## Work request:
Print out the data below. Do not alter a single line.
*-*-*
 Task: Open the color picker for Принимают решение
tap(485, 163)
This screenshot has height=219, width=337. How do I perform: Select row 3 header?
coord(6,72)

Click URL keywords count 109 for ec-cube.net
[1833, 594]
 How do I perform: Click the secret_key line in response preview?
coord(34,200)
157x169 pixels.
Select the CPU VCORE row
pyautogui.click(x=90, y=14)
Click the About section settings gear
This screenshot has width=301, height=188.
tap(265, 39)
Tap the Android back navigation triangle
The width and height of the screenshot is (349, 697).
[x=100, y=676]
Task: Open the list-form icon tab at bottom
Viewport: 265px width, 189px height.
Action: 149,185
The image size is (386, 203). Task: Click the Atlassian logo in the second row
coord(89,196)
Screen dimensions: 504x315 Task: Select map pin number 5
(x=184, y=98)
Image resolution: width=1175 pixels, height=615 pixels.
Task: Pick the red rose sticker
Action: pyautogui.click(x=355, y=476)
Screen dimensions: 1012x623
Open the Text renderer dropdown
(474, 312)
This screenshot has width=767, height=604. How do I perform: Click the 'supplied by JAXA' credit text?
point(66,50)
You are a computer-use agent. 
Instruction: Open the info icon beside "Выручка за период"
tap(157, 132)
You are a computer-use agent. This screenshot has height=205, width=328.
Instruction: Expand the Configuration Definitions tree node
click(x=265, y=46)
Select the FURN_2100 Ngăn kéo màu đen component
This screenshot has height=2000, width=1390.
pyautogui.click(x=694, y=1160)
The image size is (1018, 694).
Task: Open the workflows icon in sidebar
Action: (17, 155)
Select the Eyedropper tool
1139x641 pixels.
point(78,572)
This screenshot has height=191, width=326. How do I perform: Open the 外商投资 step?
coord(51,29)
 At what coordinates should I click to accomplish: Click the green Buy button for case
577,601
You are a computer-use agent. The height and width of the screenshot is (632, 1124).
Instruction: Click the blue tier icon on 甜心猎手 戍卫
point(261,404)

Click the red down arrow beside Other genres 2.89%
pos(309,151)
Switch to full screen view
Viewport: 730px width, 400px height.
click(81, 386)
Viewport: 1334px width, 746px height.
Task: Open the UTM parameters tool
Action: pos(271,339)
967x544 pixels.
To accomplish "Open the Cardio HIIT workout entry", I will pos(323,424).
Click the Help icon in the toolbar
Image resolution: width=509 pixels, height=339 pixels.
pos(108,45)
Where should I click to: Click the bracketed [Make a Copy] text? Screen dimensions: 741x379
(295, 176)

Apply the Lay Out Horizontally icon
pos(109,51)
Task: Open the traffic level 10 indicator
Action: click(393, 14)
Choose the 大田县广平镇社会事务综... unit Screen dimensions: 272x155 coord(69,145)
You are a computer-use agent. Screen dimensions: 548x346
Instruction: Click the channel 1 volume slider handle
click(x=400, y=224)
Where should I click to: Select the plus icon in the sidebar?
*-*-*
## Expected answer:
 Task: Open the color picker for Принимают решение
tap(485, 163)
This screenshot has height=219, width=337. How do I perform: Select row 3 header?
coord(6,72)

Click URL keywords count 109 for ec-cube.net
[1833, 594]
 How do I perform: Click the secret_key line in response preview?
coord(34,200)
157x169 pixels.
Select the CPU VCORE row
pyautogui.click(x=90, y=14)
Click the About section settings gear
This screenshot has width=301, height=188.
tap(265, 39)
Tap the Android back navigation triangle
The width and height of the screenshot is (349, 697).
[x=100, y=676]
Task: Open the list-form icon tab at bottom
Viewport: 265px width, 189px height.
Action: 149,185
The image size is (386, 203). Task: Click the Atlassian logo in the second row
coord(89,196)
Screen dimensions: 504x315 Task: Select map pin number 5
(x=184, y=98)
Image resolution: width=1175 pixels, height=615 pixels.
Task: Pick the red rose sticker
Action: pyautogui.click(x=355, y=476)
Screen dimensions: 1012x623
Open the Text renderer dropdown
(474, 312)
This screenshot has width=767, height=604. How do I perform: Click the 'supplied by JAXA' credit text?
point(66,50)
You are a computer-use agent. 
Instruction: Open the info icon beside "Выручка за период"
tap(157, 132)
You are a computer-use agent. This screenshot has height=205, width=328.
Instruction: Expand the Configuration Definitions tree node
click(x=265, y=46)
Select the FURN_2100 Ngăn kéo màu đen component
This screenshot has height=2000, width=1390.
pyautogui.click(x=694, y=1160)
The image size is (1018, 694).
Task: Open the workflows icon in sidebar
Action: (17, 155)
Select the Eyedropper tool
1139x641 pixels.
point(78,572)
This screenshot has height=191, width=326. How do I perform: Open the 外商投资 step?
coord(51,29)
 At what coordinates should I click to accomplish: Click the green Buy button for case
577,601
You are a computer-use agent. The height and width of the screenshot is (632, 1124).
Instruction: Click the blue tier icon on 甜心猎手 戍卫
point(261,404)

Click the red down arrow beside Other genres 2.89%
pos(309,151)
Switch to full screen view
Viewport: 730px width, 400px height.
click(81, 386)
Viewport: 1334px width, 746px height.
Task: Open the UTM parameters tool
Action: pos(271,339)
967x544 pixels.
To accomplish "Open the Cardio HIIT workout entry", I will pos(323,424).
Click the Help icon in the toolbar
Image resolution: width=509 pixels, height=339 pixels.
pos(108,45)
Where should I click to: Click the bracketed [Make a Copy] text? Screen dimensions: 741x379
(295, 176)

Apply the Lay Out Horizontally icon
pos(109,51)
Task: Open the traffic level 10 indicator
Action: click(393, 14)
Choose the 大田县广平镇社会事务综... unit Screen dimensions: 272x155 coord(69,145)
You are a computer-use agent. Screen dimensions: 548x346
Instruction: Click the channel 1 volume slider handle
click(x=400, y=224)
Where should I click to: Select the plus icon in the sidebar?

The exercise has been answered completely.